Cassington Hair & Co.: Liberty Center’s first hair salon will offer a wide range of services, including Brazilian blowouts, eyelash extensions and HALOCOUTURE extensions. It is situated between Dillard’s and Hannoush Jewelers. The salon has more than 10 hair stations, private service rooms and a range of beauty and retail products for purchase.
Pen + Nash Co.: Will open its doors later this month next to Molly’s Cupcakes. This children’s clothing boutique will offer trendy, well-made clothing, accessories, books and toys for little ones. This will be the first brick-and-mortar location for the locally owned, small business.
“Liberty Center is committed to bringing a unique mix of retail and restaurants that not only enhance the current tenant mix, but that will enrich the community needs, tastes and interests,” Taylor said.
Earlier this year Liberty Center officials announced the opening of a new Cinnabon and Elevate Office Suites that offers professional workspaces with amenities. The 26,170-square-foot space will include flexible co-working spaces, private office suites and high-tech conference rooms.

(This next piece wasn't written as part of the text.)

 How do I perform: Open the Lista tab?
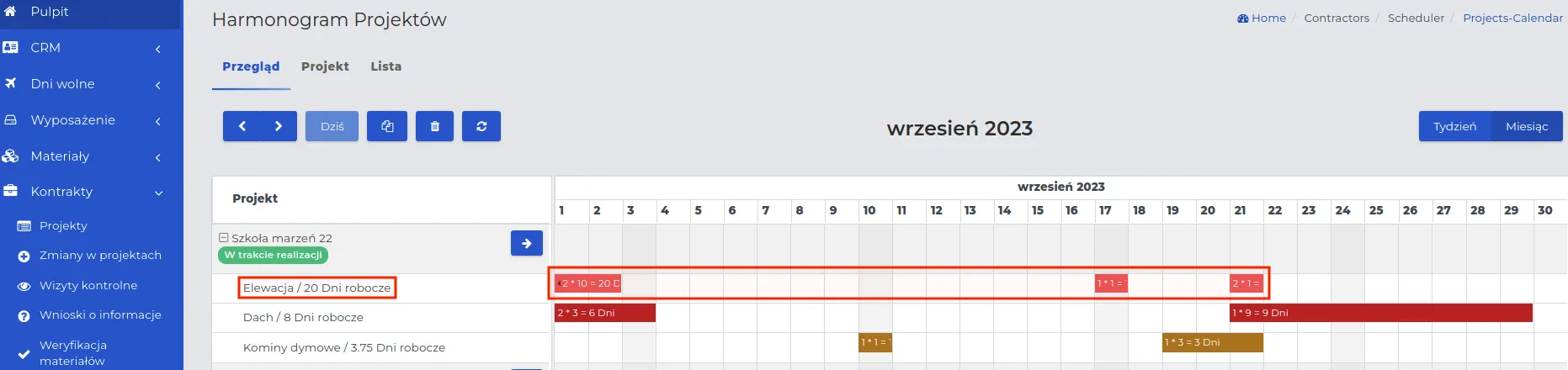coord(386,66)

Marketing Coordinator Sarah Bush said the Cinnabon opened at the end of March and the office suites are slated to debut later this year.
The Liberty Community Authority is charged with safeguarding taxpayer dollars that were used to support Liberty Center, and its chairman Phil Morrical said he is pleased with the progress.
“It’s great news ...” Morrical said. “We’re excited about any synergy that’s going on there that draws people in, especially food places that are different and not already in the area, it brings people in.”
The pandemic has wreaked havoc with every sector of the business world and the shut down last year by Gov. Mike DeWine was hurtful to Liberty Center among many other retailers. Even before that the LCA had its share of challenges, many stemming from a couple changes in management companies.
Some fees paid by merchants had gone uncollected for a period of time and those fees are meant to partially repay taxpayer-backed bonds.
The financial report for April showed year-to-date $190,631 has been collected from tenants in facilities charges, this represents an 8% increase over last year but a drop of 16% from 2019. Morrical said they continue working on refinancing options.
Contrary to what several people have asked him, “we’re not going to fall apart and close the doors.”